Гоблины в России (СИ)
- А потому, что это смерть свою они на цепи держат. - Шаманка посмотрела на Ивана, и усмехнулась. - А пока смертынька на цепи - быть солдату живу. Одна смерть от другой защитит, если, конечно та, другая, проворней да сильней не окажется.
- А это чья смерть? - Мальчиш показал на черную луковку в стакане.
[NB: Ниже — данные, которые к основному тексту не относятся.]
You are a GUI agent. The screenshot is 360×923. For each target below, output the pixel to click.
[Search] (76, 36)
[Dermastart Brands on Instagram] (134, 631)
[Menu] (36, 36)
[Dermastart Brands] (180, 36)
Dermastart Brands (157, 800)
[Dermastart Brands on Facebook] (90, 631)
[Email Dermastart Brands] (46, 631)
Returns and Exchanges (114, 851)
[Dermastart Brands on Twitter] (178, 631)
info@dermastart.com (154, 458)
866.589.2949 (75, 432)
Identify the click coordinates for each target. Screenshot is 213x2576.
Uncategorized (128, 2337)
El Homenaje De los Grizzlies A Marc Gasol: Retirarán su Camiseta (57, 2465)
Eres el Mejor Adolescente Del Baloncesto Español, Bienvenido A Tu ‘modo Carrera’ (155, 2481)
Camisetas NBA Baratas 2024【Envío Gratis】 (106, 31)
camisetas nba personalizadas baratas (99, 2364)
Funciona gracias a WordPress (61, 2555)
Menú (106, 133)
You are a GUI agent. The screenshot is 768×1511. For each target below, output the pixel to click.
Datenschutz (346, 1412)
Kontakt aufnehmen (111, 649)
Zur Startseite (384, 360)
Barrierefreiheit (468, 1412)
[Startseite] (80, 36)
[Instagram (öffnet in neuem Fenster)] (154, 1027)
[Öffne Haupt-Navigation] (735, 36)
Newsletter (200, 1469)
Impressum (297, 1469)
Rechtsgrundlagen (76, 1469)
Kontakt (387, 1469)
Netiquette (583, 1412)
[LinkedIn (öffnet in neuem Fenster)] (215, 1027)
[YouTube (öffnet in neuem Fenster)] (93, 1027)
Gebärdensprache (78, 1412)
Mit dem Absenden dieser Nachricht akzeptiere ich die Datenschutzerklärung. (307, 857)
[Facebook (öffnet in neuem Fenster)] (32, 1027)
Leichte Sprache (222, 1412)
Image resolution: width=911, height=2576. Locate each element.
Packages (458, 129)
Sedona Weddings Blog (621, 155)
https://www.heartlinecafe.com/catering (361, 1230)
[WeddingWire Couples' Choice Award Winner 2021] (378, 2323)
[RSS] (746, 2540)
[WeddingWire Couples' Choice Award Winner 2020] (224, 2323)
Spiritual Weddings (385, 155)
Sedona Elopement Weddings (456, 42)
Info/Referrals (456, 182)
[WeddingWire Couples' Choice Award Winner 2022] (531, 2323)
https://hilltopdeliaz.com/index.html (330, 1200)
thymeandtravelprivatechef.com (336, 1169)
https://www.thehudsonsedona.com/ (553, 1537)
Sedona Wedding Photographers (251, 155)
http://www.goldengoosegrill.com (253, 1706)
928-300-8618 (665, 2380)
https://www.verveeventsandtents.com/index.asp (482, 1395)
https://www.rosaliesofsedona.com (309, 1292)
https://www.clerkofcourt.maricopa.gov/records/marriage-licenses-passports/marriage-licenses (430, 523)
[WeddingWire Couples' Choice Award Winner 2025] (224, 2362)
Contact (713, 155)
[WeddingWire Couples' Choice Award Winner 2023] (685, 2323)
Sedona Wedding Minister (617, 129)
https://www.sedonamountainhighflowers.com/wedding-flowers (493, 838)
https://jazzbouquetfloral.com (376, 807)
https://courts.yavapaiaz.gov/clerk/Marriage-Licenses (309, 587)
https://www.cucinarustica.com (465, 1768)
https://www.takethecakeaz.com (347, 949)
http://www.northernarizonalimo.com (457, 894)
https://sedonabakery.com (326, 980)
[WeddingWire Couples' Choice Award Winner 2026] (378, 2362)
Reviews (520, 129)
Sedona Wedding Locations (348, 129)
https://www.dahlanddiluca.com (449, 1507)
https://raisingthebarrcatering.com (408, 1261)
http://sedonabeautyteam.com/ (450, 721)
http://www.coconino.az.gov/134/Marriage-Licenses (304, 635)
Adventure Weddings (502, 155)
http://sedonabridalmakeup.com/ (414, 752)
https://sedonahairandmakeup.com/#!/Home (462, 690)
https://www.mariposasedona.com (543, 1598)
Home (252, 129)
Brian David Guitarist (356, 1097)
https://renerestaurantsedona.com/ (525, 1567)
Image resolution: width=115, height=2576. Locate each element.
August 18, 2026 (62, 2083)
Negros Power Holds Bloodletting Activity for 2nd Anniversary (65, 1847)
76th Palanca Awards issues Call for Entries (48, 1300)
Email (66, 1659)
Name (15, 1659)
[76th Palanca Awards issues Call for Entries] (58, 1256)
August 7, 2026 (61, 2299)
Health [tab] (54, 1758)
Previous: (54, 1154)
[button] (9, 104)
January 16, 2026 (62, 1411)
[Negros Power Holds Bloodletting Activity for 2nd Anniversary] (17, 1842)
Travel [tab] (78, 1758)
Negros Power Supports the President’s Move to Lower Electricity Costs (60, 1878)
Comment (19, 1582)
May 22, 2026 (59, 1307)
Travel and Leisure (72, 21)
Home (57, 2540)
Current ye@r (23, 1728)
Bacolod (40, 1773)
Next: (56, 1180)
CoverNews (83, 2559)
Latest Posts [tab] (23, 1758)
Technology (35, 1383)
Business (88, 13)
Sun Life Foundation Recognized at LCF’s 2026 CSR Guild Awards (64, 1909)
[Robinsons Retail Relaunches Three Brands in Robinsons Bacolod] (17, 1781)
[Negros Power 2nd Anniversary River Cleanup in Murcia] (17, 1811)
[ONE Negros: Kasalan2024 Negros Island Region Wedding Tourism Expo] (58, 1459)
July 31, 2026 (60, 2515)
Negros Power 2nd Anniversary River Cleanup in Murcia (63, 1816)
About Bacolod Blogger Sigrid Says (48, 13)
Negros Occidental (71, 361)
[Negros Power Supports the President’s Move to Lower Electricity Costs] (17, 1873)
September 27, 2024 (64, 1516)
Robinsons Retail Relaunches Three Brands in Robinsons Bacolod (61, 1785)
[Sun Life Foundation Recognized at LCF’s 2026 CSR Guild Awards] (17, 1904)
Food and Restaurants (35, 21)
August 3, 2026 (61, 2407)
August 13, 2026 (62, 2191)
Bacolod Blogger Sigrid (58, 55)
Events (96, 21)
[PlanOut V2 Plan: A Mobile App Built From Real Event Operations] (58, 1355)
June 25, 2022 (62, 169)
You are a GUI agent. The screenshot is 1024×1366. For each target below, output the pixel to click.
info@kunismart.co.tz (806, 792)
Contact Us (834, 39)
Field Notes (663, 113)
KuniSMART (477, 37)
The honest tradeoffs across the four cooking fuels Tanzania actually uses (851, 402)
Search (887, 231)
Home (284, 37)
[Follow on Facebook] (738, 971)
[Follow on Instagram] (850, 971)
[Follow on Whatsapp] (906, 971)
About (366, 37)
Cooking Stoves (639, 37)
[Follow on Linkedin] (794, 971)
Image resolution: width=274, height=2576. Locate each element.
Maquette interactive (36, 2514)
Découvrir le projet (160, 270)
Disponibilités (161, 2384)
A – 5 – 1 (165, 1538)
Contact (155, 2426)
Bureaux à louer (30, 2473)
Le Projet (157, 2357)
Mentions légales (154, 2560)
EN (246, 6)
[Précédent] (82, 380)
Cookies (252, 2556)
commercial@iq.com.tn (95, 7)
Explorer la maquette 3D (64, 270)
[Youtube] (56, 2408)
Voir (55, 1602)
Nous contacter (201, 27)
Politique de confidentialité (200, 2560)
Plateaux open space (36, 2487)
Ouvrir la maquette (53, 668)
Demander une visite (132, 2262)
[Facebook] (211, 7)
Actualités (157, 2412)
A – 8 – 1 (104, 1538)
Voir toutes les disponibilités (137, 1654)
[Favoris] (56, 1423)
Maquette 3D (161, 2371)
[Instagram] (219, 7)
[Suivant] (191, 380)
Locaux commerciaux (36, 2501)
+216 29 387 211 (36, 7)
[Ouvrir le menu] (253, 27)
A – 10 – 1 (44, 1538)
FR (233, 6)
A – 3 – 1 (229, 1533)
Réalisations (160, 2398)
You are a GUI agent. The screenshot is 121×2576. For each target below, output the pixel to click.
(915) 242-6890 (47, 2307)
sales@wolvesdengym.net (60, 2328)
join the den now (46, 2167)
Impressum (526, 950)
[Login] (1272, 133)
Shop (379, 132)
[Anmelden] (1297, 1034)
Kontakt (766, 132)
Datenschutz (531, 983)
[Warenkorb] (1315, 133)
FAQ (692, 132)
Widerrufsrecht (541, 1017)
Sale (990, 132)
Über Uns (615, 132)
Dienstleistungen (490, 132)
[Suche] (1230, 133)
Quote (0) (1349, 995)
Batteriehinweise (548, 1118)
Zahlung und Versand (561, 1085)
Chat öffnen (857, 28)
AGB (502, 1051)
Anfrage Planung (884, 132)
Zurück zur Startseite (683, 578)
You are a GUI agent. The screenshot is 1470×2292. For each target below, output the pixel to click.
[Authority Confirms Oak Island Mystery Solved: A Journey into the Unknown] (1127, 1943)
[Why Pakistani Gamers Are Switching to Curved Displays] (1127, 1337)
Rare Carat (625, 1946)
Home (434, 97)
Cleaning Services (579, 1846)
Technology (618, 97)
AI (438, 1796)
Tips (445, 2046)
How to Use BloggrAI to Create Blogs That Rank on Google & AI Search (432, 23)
Вокруг пули-луковки хороводились маленькие пузырьки, словно водка ни с того, ни с сего закипать начала.
- Не ваша, - засмеялась шаманка. - А чья - не скажу!
- Так, выходит, это ты от чьей-то смерти так на глазах и раскрасавилась? - возмутился Безяйчик. - Нет, ты правду скажи!
- А жизнь она всегда от смерти происходит, больше-то не от чего. И не зыркай на меня глазищами, не больно-то я пугливая! - сказала Татьяна, достала их карману закопченную трубку-носогрейку и затянулась вонючим болгарским табаком. И в каком только соцреализме она его купила? - Ну, чего знать желаете? Спрашивайте, пока я добрая, а то ведь я и передумать могу. Да и недосуг мне с вами тут...
Иван смотрел рот разинув то на Мальчиша с Безяйчиком, то на шаманку. Что-то вроде изменилось, а не понять что. Потом сообразил - теперь шаманка здесь главной стала, а Растюпинскские ребята перед ней словно съежились и мягкой шерстью обросли. Котята. Хотя и шипят.
А шаманка наоборот, залоснилась-закруглилась, волосы расправились, губы улыбаются, даже зубы, вроде, резаться стали. Да еще, какие острые. Нелюдские.
- Да какая же она старуха? - подумал Иван. - У Безяйчика, вон, похоже, в штанах тесно стало, вон, как заерзал.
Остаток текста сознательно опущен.